Quantitative RT-PCR was performed to confirm expression of hedgehog pathway related genes using the Taqman Array, Human Hedgehog Fast 96-well (Applied Biosystems) system. Briefly the cDNA samples were combined with Taqman Gene Expression Master Mix (Applied Biosystems) and added to the appropriate wells of the plate. The thermal protocols followed were provided by Applied Biosystems and are available upon request. Relative gene expression was calculated using the 2−ΔCt method, whereas the mean fold change = 2 − (average ∆∆Ct) was assessed using the mean difference in the ∆Ct between the gene and the internal control. Genes assayed include: E2F1, STIL, SMO, GLI1, SUFU, CSNK1G2, PRKACB, SHH, PTCH1, BTRC, PTCH2, ZIC3, LRP2, IFT88, MTSS1, IFT52, RAB23, CSNK1G1, BNC1, CREBBP, FOXA2, GLI2, CSNK1E, GAS1, MYF5, GSK3B, CSNK1G3, DHH, HHIP, CSNK1D, STK36, DISP2, DISP1, PRKACA, ZIC2, ZIC1, FBXW11, BCL2, GLI3, CSNK1A1, PRKX, PRKY, PRKACG, and IHH. GAPDH was used as an internal control and was not significantly different for 6 and 24 h DMSO and TTI-3066 treatment across three replicates. Standard deviation of GAPDH for 6-h treatment was 0.4371 and 1.558 for DMSO and TTI-3066 respectively. Standard deviation of GAPDH for 24-h treatment was 0.3747 and 0.4102 for DMSO and TTI-3066 respectively. Statistical significance was assessed for all genes assayed using ΔCt values via two-way ANOVA with Bonferroni’s correction with GraphPad Prism 9 (San Diego, CA).

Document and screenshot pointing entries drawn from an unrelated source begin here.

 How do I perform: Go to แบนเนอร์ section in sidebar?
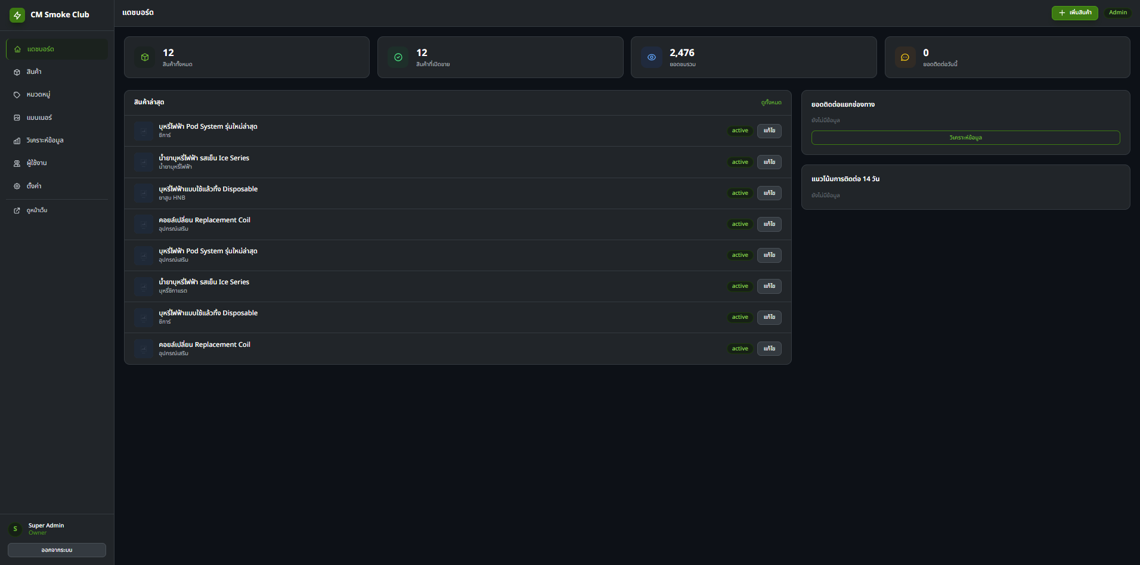click(57, 117)
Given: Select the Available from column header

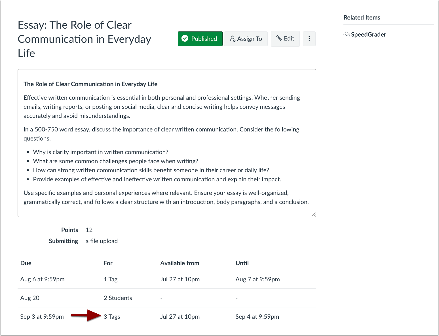Looking at the screenshot, I should click(180, 263).
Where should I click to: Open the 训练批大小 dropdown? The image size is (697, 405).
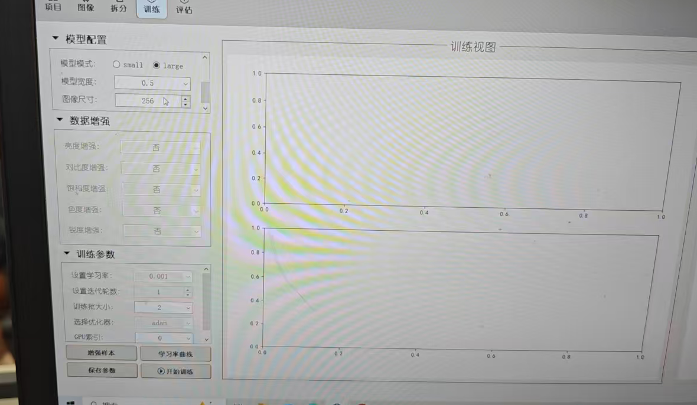164,308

Data analysis and statistics

NCI60 panel variable selection

The National Cancer Institute (NCI) provides a service wherein potential anticancer compounds may be screened against a broad panel of cancer cell lines, known as the NCI-60 panel, to observe anticancer activity in a variety of paradigms. This panel represents a medley of well characterized cell lines of numerous tissue origins, including breast, lung, skin, central nervous system (CNS), renal, prostate, and non-solid tumors. These lines have been genetically characterized by DNA and RNA sequencing. We compared this publicly available RNA expression data to logGI50 (50% growth inhibitory) data from NCI-60 screening (Fig. 2A) to observe potential relationships between gene expression and sensitivity to MG, an early-generation synthetic schweinfurthin analog (Fig. 1A). Previous work has shown that R,R,R isomers of schweinfurthins have similar sensitivity profiles in the NCI-60 panel and similar phenotypic responses in vitro41. This analysis employed LASSO (least absolute shrinkage and selection operator) variable selection regression methodologies with cross-validation in the context of publicly available untreated log2 expression data from the NCI-60 panel and our results from initial NCI-60 screening. Due to changes in panel composition over time, only 57 cell lines were able to be compared. This regression varies a penalization term, lambda, to filter variables and discerns the performance of models across lambda. LASSO regression was employed because it is highly capable of identifying predictive genes and their relative contributions to the model. Results are presented in Fig. 2 and Supplementary Fig. 1.

Pathway analysis

Pathway analysis was carried out using the Gene Ontology Consortium webtool42,43,44 with the Fisher’s exact test. GO biological function, PANTHER pathway, and Reactome Pathways were queried. Interaction, glioma only, lung only, and baseline differences were examined at 6 h and 24 h with an adjusted p-value threshold of 0.05. Full pathway analysis results are included in Supplementary Table 4.